Herausragende Verwertungsaussichten
Wie Daten über den Treibhausgasausstoß von Produkten genutzt werden können, veranschaulicht das IDunion Partnerunternehmen Siemens mit seinem CO2-Management-Tool SiGREEN. Dieses ermöglicht die Verwaltung und Reduktion von Emissionen entlang der gesamten Lieferkette. Das System ist bereits seit zwei Jahren live und wird tatsächlich auf der ursprünglichen Blockchain-Lösung betrieben. Siemens ist damit auch keine Ausnahme: „Die Blockchain wird von einigen Partnern im Bereich Identitäten für Organisationen beziehungsweise Internet of Things verwendet, immer dann, wenn keinerlei personenbezogene Daten verarbeitet werden”, betont der Projektleiter.
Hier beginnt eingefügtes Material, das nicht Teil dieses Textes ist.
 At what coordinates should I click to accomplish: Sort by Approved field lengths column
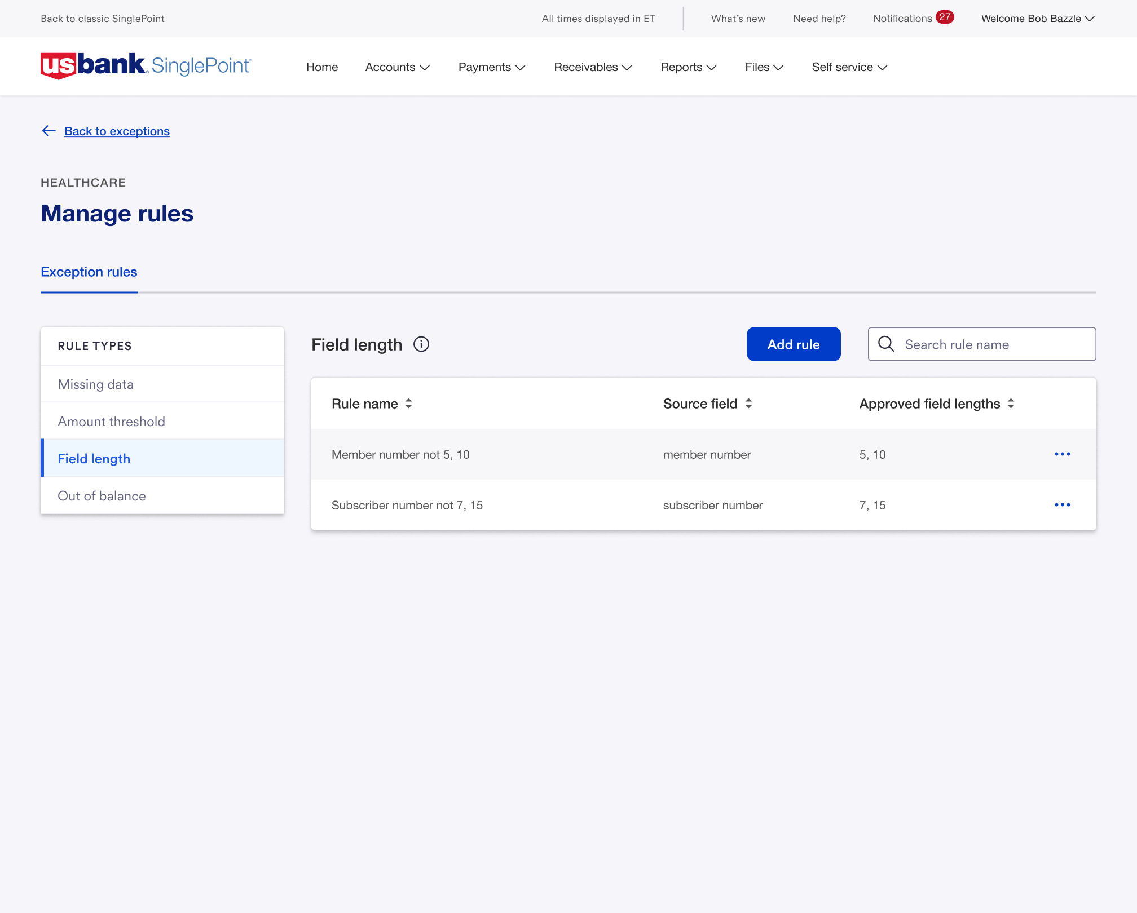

Generell hätten sich die „Verwertungsaussichten während der Projektlaufzeit deutlich erhöht”, heißt es im Konsortialbericht von IDunion aus dem Jahr 2023. Vor allem die Verabschiedung von eIDAS hat den Entwicklungen einen enormen Schub gegeben. So konnte etwa mit Lissi (Abkürzung für: "Let’s initiate Self-Sovereign Identity“) im November 2023 eines der „ersten verfügbaren ID-Wallets [veröffentlicht werden], die bereits die OpenID4VC-Protokollfamilie unterstützen”.
Die Arbeit von IDunion „als Pionierprojekt im Bereich der digitalen Identität und der digitalen Nachweise (kann) nunmehr auch rechtssicher umgesetzt werden“, bringt es Jonas Hammer, Compliance & Privacy Advisory bei der esatus AG, einem weiteren Mitgliedsunternehmen von IDunion auf den Punkt. „Somit kann man sich auf offizielle Standards und rechtliche Anforderungen stützen, um die jeweiligen Anwendungsfälle umsetzen zu können“, verspricht er sich vor allem eines: „Einen großen Sprung für unsere Digitalisierung”.
IDunion SCE: Von Deutschland nach Europa
Um diesen Digitalisierungssprung nicht nur in Deutschland, sondern auch in Europa zu ermöglichen, haben einige Projektpartner - darunter die Unternehmen Spherity und Danube Tech - im Juli 2022 eine Europäische Genossenschaft (Societas Cooperativa Europaea S.C.E.) für IDunion gegründet. Seit April 2024 können Mitgliedsfirmen das verteilte Netzwerk der IDunion SCE nutzen, um Identitätsinformationen und Unternehmensdaten eigenverantwortlich zu verwalten. „Es handelt sich um eine demokratische Gemeinschaft”, beschreibt Michael das Prinzip. Forschungsergebnisse und technologische Errungenschaften der IDunion SCE stehen nicht einzelnen Firmen zur Verfügung, sondern gleichberechtigt allen Mitgliedern. Und nicht nur ihnen: „Zudem ist die IDunion SCE dafür zuständig, Ergebnisse in EU Projekte zu transformieren”, fügt Michael hinzu. Im Rahmen des Projekts EBSI-VECTOR, dem ersten europäischen Blockchain-Service des öffentlichen Sektors, ist das bereits der Fall. Da trägt IDunion SCE die Erkenntnisse des deutschen Konsortiums bereits in die Welt — oder zumindest nach Europa.